After surgery, you will be monitored in the cardiac intensive care unit (ICU) and later on the general floor of the hospital. Hospital stays after surgery are usually 3 to 4 days.
Recovery times for full open heart surgery may be 6 to 12 weeks or more. However, recovery for off-pump surgery and minimally-invasive heart surgery may take much less time.
Side Effects After Open Heart Surgery:
People who have undergone or are about to undergo heart surgery are often concerned about the side effects after open heart surgery. Here are some of the most common side-effects, all of which are normal and NOT a cause for alarm in most cases:
* muscle pain
* chest pain
* swelling (especially if you have an incision in your leg from coronary artery bypass grafting, or CABG)

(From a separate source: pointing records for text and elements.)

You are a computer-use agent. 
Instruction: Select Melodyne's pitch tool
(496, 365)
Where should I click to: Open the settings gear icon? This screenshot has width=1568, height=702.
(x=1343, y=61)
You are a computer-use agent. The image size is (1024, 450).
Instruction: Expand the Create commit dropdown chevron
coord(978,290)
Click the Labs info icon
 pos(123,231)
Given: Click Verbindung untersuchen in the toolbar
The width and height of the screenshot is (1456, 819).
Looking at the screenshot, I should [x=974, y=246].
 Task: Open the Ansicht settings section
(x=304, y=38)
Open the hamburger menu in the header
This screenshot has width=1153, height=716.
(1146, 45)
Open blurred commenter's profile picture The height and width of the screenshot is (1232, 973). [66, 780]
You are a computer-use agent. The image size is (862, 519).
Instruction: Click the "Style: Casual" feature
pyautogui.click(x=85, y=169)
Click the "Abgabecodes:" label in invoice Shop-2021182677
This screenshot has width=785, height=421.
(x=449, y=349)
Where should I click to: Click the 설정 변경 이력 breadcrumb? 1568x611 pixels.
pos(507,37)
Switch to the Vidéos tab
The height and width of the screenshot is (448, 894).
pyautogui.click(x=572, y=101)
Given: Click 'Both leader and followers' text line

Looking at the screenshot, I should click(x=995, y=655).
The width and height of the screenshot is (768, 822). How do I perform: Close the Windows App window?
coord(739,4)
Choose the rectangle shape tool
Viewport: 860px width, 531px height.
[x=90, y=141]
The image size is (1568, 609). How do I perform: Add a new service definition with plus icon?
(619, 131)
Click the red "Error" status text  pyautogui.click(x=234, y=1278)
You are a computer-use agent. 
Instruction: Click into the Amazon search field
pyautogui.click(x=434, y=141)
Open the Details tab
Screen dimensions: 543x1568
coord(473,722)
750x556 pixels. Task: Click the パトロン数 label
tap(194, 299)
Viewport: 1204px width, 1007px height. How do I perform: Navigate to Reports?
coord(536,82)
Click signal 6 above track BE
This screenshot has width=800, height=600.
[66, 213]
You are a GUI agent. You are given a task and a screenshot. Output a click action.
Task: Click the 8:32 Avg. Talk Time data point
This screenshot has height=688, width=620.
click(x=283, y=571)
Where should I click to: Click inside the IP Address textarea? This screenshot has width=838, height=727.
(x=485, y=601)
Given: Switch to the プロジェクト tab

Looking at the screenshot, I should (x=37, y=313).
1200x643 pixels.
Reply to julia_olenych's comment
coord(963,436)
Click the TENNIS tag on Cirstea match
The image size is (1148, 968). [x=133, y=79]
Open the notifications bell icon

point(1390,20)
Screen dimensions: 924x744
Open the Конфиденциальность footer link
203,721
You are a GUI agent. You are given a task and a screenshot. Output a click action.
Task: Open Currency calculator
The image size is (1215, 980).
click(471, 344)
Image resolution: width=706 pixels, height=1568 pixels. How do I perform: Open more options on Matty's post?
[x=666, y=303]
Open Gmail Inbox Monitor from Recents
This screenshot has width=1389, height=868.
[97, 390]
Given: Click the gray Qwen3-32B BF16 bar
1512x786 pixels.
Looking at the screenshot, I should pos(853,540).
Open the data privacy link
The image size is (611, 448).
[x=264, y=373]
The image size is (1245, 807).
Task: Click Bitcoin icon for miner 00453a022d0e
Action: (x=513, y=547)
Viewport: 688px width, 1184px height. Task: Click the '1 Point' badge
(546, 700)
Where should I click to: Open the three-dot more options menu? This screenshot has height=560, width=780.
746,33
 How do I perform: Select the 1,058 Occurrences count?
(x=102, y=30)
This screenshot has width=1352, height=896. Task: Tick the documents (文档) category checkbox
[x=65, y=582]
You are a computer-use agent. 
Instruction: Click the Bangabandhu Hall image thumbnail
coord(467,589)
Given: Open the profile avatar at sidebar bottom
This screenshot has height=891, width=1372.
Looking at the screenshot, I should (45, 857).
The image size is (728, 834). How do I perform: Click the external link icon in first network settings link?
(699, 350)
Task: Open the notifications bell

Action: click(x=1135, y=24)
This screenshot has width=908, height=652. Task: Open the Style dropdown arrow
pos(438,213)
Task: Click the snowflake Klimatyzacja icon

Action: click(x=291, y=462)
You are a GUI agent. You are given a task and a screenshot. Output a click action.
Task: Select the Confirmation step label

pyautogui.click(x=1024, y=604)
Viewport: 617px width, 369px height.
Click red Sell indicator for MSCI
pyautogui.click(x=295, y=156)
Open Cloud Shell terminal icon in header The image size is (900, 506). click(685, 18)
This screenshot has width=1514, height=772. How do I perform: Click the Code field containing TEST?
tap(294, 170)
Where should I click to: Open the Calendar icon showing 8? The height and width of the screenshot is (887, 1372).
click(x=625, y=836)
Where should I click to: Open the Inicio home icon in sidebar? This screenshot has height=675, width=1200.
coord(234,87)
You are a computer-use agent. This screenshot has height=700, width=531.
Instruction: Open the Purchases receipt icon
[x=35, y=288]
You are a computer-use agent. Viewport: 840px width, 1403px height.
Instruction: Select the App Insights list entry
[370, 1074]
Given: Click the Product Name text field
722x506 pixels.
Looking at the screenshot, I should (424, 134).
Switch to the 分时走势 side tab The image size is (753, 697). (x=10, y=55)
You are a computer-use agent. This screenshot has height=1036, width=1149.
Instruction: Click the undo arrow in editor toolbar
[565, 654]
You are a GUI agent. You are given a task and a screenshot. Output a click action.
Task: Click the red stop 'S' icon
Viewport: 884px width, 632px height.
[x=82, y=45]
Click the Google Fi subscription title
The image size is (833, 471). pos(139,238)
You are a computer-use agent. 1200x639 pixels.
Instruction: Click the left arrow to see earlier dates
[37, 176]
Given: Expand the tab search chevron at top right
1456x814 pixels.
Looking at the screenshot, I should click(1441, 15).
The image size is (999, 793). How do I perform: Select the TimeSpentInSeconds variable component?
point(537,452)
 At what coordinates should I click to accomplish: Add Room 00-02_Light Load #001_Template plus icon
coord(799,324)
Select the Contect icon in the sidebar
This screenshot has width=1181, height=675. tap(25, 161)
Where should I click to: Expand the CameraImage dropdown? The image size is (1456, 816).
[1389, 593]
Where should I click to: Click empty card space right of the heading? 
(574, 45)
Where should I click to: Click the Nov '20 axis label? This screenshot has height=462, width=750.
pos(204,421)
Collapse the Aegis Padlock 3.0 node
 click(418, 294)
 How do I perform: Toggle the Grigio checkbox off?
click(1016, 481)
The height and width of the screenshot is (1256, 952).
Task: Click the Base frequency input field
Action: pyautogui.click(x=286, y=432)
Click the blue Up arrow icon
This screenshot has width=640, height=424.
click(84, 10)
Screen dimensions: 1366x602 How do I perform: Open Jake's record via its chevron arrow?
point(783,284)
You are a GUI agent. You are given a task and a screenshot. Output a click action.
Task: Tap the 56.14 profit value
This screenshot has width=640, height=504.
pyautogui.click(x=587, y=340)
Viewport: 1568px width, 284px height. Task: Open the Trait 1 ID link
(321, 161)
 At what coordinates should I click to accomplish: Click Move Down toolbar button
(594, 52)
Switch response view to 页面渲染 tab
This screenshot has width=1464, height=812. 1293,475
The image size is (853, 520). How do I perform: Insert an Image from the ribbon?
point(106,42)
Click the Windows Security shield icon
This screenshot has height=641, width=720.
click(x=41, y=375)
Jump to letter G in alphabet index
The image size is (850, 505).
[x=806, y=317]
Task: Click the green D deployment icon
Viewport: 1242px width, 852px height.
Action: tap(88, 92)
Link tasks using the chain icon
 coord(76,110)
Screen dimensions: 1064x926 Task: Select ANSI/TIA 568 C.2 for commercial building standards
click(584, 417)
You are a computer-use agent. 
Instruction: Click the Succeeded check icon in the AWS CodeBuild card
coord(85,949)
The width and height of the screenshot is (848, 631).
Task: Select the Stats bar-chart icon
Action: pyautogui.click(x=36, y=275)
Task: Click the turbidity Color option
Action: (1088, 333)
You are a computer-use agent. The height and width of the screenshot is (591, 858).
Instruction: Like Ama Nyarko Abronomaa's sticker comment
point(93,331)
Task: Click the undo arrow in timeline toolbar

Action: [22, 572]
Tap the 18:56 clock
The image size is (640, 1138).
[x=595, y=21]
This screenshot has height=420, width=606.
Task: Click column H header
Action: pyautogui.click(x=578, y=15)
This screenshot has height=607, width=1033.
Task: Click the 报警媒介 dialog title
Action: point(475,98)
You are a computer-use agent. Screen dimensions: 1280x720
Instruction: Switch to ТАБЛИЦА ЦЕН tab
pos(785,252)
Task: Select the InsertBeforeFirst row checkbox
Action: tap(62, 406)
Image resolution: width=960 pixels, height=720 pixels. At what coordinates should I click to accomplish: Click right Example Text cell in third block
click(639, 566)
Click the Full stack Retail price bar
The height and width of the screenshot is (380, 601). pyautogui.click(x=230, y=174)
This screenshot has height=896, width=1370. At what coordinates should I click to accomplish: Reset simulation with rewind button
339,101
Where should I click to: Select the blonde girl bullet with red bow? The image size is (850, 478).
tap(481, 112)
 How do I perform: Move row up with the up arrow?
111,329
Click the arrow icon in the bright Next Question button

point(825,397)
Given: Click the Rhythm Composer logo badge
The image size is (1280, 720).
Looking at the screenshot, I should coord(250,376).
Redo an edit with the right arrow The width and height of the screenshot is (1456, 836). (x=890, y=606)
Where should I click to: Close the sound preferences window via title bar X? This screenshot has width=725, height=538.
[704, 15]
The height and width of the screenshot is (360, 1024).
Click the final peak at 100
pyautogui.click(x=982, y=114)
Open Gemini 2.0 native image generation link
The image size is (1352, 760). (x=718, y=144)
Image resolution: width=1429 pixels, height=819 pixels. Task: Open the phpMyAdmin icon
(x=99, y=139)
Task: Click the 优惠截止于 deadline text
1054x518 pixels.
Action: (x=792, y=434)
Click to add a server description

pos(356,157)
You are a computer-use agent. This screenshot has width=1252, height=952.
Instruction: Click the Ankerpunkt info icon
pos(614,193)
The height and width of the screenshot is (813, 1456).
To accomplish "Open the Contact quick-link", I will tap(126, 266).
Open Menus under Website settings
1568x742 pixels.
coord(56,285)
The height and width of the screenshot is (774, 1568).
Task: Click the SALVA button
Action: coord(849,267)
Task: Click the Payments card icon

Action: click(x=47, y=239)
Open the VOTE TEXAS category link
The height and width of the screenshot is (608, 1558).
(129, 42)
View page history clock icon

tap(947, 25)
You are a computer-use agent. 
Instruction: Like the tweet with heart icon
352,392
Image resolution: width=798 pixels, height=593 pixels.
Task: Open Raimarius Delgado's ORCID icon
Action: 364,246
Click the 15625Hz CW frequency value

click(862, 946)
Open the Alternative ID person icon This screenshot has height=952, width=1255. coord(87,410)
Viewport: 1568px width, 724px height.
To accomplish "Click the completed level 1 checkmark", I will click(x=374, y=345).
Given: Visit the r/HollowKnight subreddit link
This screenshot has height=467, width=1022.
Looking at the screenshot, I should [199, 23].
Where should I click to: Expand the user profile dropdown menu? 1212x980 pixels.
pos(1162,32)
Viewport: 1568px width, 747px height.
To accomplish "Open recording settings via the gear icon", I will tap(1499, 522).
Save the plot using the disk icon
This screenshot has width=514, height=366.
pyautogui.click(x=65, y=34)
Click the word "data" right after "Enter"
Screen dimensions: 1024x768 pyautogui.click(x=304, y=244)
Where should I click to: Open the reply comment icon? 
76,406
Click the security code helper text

* loss of appetite: it can take several weeks for your appetite to return
* diminished sense of taste: your sense of taste will return in time
* nausea upon smelling food: many patients get nauseous upon smelling food; this is common and will dissipate
* difficulty sleeping: you may have trouble falling asleep, or you may wake up regularly in the middle of the night; this will get better over time
* constipation: take a laxative and add fruits, fiber and juice to your diet
* mood swings: mild depression is normal during this period
* swelling, especially when there has been an incision in your leg
* lump at top of incision: again, this will go away with time
* clicking noise or feeling in your chest: this, too, will go away on its own; if it gets worse, contact your surgeon
While all of these side effects are normal and should go away with time, do not hesitate to contact your doctor if you are concerned or are facing an emergency.
Medicine Side Effects:
There are also a number of possible side effects after open heart surgery related to the medicines you take for surgery. If you experience any of the following side-effects, you SHOULD contact your physician right away:
* excessive nausea, diarrhea, constipation, or stomach pain
* dizziness or light-headedness when standing up
* very fast or very slow pulse
* skin rash
* unusual burning or bleeding
Self-Care, Including Diet:
It is important to strictly follow your doctor’s instructions after surgery concerning your self-care, especially during the first 6-12 weeks after surgery.
One of the most important elements to consider after open heart surgery – both during the recovery period and for the rest of your life – is how you eat. It is important to eat heart-healthy foods, such as those rich in fiber and low in fats.
Most side-effects after heart surgery are completely normal. If you experience any side effects of particular concern that are not outlined here it is essential that you contact your doctor right away.